Quel est exactement votre projet ?

Nous croyons que l’accès sans entraves aux informations administratives est un bien précieux pour une société libre. Quand l’accès à des informations administratives est entravé ou empêché, Transparence.ch sonne l’alerte : au sein du public, auprès des politiciens et devant les tribunaux. Nous jugeons essentiel que les lois sur la transparence continuent de se développer.

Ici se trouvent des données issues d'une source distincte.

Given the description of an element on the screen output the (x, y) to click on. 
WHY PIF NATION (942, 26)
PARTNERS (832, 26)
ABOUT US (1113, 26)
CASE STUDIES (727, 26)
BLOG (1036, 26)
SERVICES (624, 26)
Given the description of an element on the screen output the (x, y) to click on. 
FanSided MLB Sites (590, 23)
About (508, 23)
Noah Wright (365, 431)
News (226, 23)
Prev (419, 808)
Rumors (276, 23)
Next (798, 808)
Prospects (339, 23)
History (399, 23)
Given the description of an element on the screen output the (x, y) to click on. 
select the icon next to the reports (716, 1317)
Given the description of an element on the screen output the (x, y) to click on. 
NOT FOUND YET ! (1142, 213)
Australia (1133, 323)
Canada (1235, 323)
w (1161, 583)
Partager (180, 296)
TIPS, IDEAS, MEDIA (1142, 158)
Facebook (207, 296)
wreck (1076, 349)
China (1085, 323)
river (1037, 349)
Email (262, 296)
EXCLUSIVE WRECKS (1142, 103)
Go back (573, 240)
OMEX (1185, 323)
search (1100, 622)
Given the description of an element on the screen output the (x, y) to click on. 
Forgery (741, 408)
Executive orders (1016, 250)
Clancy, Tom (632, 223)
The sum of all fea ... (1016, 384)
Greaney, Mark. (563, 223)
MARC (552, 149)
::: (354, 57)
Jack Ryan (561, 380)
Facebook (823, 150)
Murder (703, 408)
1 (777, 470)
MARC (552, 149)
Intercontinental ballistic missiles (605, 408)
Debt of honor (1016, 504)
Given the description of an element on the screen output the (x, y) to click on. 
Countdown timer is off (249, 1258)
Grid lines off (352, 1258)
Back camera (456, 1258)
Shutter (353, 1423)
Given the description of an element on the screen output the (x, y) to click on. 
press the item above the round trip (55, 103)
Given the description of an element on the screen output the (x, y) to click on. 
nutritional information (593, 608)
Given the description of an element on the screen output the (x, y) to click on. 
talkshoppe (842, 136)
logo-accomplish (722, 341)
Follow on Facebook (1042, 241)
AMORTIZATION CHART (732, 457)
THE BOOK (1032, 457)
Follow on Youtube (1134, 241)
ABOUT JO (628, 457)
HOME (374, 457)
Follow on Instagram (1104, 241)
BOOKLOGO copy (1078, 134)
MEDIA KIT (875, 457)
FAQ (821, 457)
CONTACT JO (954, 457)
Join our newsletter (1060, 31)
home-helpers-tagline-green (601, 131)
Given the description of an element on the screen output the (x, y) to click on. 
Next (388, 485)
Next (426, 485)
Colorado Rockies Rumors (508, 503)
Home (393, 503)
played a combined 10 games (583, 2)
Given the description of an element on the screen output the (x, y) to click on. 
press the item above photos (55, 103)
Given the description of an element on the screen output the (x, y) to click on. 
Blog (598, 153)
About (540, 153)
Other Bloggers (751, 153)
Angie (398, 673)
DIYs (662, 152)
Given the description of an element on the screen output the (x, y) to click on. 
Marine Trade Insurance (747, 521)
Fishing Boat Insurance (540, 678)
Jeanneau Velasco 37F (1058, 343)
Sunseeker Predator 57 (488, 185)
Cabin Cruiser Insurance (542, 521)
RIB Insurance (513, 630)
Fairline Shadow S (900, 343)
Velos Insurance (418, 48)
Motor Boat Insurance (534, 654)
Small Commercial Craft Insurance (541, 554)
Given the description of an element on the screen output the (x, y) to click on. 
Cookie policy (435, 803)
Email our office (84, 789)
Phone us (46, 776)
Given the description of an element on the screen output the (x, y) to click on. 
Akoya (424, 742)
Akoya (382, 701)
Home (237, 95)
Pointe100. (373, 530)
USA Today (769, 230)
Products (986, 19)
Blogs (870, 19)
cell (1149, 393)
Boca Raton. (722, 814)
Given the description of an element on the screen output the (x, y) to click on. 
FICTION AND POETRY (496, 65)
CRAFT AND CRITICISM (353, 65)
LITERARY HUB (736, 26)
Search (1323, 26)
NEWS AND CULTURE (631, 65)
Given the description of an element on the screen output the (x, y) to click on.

C’est pourquoi nous plaçons les litiges graves sous les projecteurs et portons les cas exemplaires jusqu’au Tribunal fédéral. Tous les journalistes engagés, mais aussi les citoyennes et les citoyens, bénéficient de notre travail.

Qui êtes-vous ?

En Suisse, Transparence.ch est l’élément moteur et le centre de compétences voué à la transparence au sein de l’administration. Des journalistes alémaniques et romands siègent au comité de l’association fondée en 2011. En 2015, l’association a professionnalisé ses structures et mis en place un secrétariat à temps partiel. Nous sommes soutenus par des particuliers, des fondations, des éditeurs et l’administration.

Que faites-vous concrètement des dons recueillis ?

L’argent sert directement à nos projets. Nous payons par exemple les frais de justice. Nous défrichons la pratique juridique de manière à ce que chacun y ait rapidement accès. Nous communiquons notre savoir-faire lors de sessions de formation continue et nous soutenons les intéressés dans leurs requêtes d’accès. Les dons et les cotisations des membres nous aident à financer l’effort nécessaire à tout cela.

Qu’ont apporté les lois sur la transparence ?

Récemment, grâce aux lois sur la transparence, les journalistes et les ONG sont souvent tombés sur des affaires dissimulées. Voici des exemples.

Grâce à la loi sur la transparence, le journaliste bernois Christian Brönnimann (Der Bund) a mis au jour une affaire de corruption. Il a demandé à l’administration fédérale de faire la lumière sur des contrats attribués sans appel d’offres. Dans la liste obtenue, il est tombé sur des anomalies dans un projet d’IT au Secrétariat d’Etat à l’économie.

Université de Zurich, avril 2012 : manifestation d’étudiants en faveur d’un enseignement indépendant.

En 2012, lorsqu’on a su qu’UBS parrainait des chaires à l’Université de Zurich, des étudiants ont protesté. Les journalistes qui ont demandé à voir les contrats de parrainage de plusieurs universités suisses se le sont vus refuser. « Die Zeit » et la « Wochenzeitung » ont fait valoir leur droit d’accéder à ces documents. Les contrats mettent en évidence que les parrains ont plus d’influence dans l’attribution des chaires que ce qui a été admis publiquement.

Le 1er mai 2013, le Conseil fédéral a ordonné à l’administration de caviarder dans la statistique des achats les noms des entreprises qui fournissent la Confédération. Des journalistes de la « SonntagsZeitung » et du « Matin Dimanche » s’y sont opposés et le Tribunal fédéral leur a donné raison. Les juges ont statué contre la volonté du gouvernement : dès qu’il est question des finances de la collectivité, le public a le droit de savoir qui en bénéficie.